Second, the FCMAT report states that chasing enrollment will not help. In the Summary section, it reads, “The district has now reached a point at which it is not possible to solve its fiscal distress through enrollment growth and related revenue increases.”
Interestingly, the report continues with, “The district should have conducted studies to support expanding its educational reach more than a decade ago to ensure the entire district is served. Having missed this opportunity, it will need careful planning to balance its limited growth funding and increased operational expenses.”
One clear option to address our “increased operational expenses” is to shut down—perhaps only temporarily—one or both centers. It is not at all uncommon for businesses to expand too rapidly—it is, in fact, one of the biggest missteps that businesses make, especially when they haven’t done thorough research regarding that growth. The course taken by successful businesses faced with such a situation is to pull back, but as of yet there has been no serious, public consideration on campus about closing the centers in order to halt the deficit spending and reevaluate our plans to expand.
If the Trustees—or a Special Trustee empowered by the Chancellor—simply hack away at what’s not the problem, there will be numerous unintended and disastrous consequences: abysmal morale, difficulty in attracting diverse and qualified employees, damaged student learning environment, etc. More important, those cuts will not have addressed the underlying problem, and we will move backward at a speed and degree from which it will be impossible to recover.
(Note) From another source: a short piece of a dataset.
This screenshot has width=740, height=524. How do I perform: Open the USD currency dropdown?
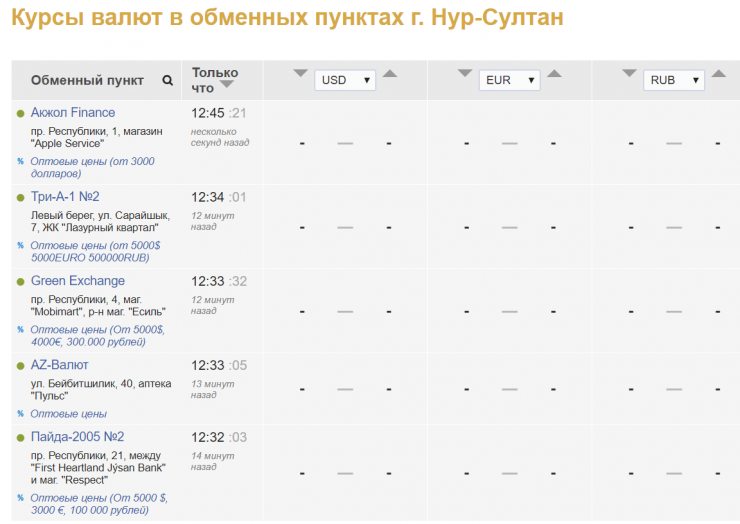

If Chancellor Oakley is reading this, then we call on him to exhibit some real leadership in this situation by moving beyond the convenient narrative that has dominated discussions of higher education for decades—namely, that the “fat” contracts of faculty and staff are responsible for schools’ low performance and high costs. The real problem is the growing corporatization of higher education. Other symptoms, by now familiar to us all, are the reference to college presidents as “CEO”s, the failure of those CEOs to embrace basic principles of good business (e.g., don’t overextend, have a solid business plan, etc.), and the seemingly endless river of money that flows into the pockets of consultants and away from students.
So let’s look into the real culprits of fiscal instability at our institutions of higher education and stop blaming the workers. Let’s engage in the critical thinking that we’re expected to perform as academics and that we’re expected to encourage as teachers.
One final note. There are a lot of people who are paid a lot of money at Palomar to thoroughly analyze this situation, and we are left wondering why those of us who are paid primarily to teach must also spend our valuable time and energy analyzing budgets in order to bring this data to light. All stakeholders need to demand and participate in a clear accounting of the situation so that a flawed narrative doesn’t muddy the process of finding—and fixing—the leak.